Em primeiro lugar, é importante evidenciar que muitos autores destacam o movimento antivacinação como uma das principais causas do ressurgimento de certas doenças. De fato, muitas das enfermidades reemergentes podem ser previníveis por meio da vacinação. Porém, a aversão à vacina não é algo que surgiu na atualidade, o que é exemplificado pela Revolta da Vacina de 1904. Na época Oswaldo Cruz instituiu a vacinação obrigatória à população com o objetivo de controlar os surtos de varíola na cidade do Rio de Janeiro. As pessoas ficaram contra isso não só pelo desconhecimento do assunto mas também pela imposição violenta por parte do governo. Desse modo, a comunidade precisa estar consciente sobre os benefícios da vacinação na saúde da sociedade já que escolhas particulares acabam por desencadear consequências coletivas.
Adicionado à isso, as condições precárias auxiliam nesse cenário. Acesso ao saneamento básico ainda é uma ilusão para muitos brasileiros. Fato preocupante, visto que a maioria das doenças podem ser evitadas pelo tratamento de água e esgoto. Segundo a Organização Mundial da Saúde (OMS), para cada dólar investido em água e saneamento, são economizados 4,3 dólares em custos de saúde no mundo. Além disso, a desigualdade econômica, fome e desemprego potencializam o quadro de estresse e tensão social, realidade que diminui a defesa imunológica e deixam os indivíduos mais suscetíveis ao adoecimento. Isso é reflexo de que no Brasil certas questões primordiais são tratadas com descaso para melhoria da saúde pública.

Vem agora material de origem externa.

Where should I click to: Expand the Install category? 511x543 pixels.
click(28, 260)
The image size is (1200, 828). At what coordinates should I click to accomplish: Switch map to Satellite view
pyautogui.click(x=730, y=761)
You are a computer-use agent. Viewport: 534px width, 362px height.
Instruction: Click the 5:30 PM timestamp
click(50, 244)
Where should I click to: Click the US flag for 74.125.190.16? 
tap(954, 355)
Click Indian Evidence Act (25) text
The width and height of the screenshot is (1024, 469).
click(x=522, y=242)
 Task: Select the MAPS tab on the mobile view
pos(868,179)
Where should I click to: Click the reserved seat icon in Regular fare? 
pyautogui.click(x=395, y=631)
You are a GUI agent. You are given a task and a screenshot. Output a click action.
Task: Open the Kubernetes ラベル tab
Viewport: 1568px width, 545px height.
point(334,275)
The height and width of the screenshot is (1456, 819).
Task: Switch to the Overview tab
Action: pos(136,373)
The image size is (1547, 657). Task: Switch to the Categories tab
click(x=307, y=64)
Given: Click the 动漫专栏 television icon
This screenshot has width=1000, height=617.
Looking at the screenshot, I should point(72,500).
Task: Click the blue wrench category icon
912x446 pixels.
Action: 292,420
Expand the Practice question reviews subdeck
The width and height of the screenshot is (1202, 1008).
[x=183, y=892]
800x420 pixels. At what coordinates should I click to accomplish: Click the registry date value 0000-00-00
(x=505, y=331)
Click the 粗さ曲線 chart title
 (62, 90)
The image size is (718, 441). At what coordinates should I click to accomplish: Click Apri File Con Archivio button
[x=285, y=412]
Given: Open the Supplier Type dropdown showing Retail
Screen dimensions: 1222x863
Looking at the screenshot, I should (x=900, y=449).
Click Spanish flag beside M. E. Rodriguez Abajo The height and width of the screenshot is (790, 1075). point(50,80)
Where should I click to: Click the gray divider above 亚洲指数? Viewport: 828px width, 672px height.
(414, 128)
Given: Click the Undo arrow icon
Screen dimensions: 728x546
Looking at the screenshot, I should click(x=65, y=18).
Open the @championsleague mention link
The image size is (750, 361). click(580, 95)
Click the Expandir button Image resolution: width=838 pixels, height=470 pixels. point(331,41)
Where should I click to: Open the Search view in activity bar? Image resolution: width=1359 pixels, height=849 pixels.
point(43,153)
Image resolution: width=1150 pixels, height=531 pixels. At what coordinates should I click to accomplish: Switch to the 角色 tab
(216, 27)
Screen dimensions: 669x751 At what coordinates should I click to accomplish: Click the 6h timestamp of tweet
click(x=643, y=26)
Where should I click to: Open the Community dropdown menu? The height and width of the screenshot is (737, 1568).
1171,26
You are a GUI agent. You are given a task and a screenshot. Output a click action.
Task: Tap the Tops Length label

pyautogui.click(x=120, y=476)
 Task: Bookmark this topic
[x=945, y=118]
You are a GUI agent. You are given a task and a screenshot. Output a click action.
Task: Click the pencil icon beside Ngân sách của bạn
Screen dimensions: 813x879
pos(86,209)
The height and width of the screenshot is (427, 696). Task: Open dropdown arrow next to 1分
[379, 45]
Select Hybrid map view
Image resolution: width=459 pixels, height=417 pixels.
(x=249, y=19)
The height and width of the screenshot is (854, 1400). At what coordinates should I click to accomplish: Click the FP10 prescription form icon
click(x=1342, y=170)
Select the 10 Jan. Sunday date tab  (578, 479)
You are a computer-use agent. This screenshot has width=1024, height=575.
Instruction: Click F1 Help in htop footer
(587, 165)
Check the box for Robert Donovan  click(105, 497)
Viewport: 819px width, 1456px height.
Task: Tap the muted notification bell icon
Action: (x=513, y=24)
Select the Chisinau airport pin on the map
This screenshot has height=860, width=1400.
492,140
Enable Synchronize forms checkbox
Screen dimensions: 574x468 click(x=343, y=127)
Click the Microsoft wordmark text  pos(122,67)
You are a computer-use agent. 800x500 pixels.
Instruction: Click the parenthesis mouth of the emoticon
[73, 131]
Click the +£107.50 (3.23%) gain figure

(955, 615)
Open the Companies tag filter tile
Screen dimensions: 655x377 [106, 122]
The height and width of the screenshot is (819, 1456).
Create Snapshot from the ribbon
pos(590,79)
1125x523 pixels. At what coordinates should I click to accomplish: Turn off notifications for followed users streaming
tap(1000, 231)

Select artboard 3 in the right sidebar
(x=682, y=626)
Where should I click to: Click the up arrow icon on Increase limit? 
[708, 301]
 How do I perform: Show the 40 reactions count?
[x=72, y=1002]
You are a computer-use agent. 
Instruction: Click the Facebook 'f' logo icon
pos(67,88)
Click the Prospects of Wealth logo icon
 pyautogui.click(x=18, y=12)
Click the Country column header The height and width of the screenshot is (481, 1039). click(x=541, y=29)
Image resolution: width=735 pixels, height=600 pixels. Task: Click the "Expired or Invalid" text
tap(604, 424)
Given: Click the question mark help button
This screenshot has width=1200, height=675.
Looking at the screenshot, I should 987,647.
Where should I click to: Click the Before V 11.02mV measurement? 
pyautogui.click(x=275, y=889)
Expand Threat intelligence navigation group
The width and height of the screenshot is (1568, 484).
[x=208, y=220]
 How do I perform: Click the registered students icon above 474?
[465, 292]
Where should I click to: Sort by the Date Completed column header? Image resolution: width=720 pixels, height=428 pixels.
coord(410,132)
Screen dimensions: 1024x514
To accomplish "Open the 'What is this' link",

Urge, portanto, que medidas sejam realizadas para essas enfermidades sejam parte do passado e não do futuro. Cabe ao governo associado ao Ministério da educação promover o discernimento sobre a importâcia das vacinas. Por meio de palestras , de médicos e profissionais da área, abertas aos alunos e pais, para que criem consciência da relevância da vacinação na vida em sociedade. Ademais, é dever do Ministério das cidades desenvolverem projetos de saneamento básico que atendam a maioria, se não toda a população brasileira já que é um direito público. Dessa forma, todas as pessoas tenham mecanismos de cuidarem do seu bem-estar e essas doenças tornem-se antigas para a futura geração.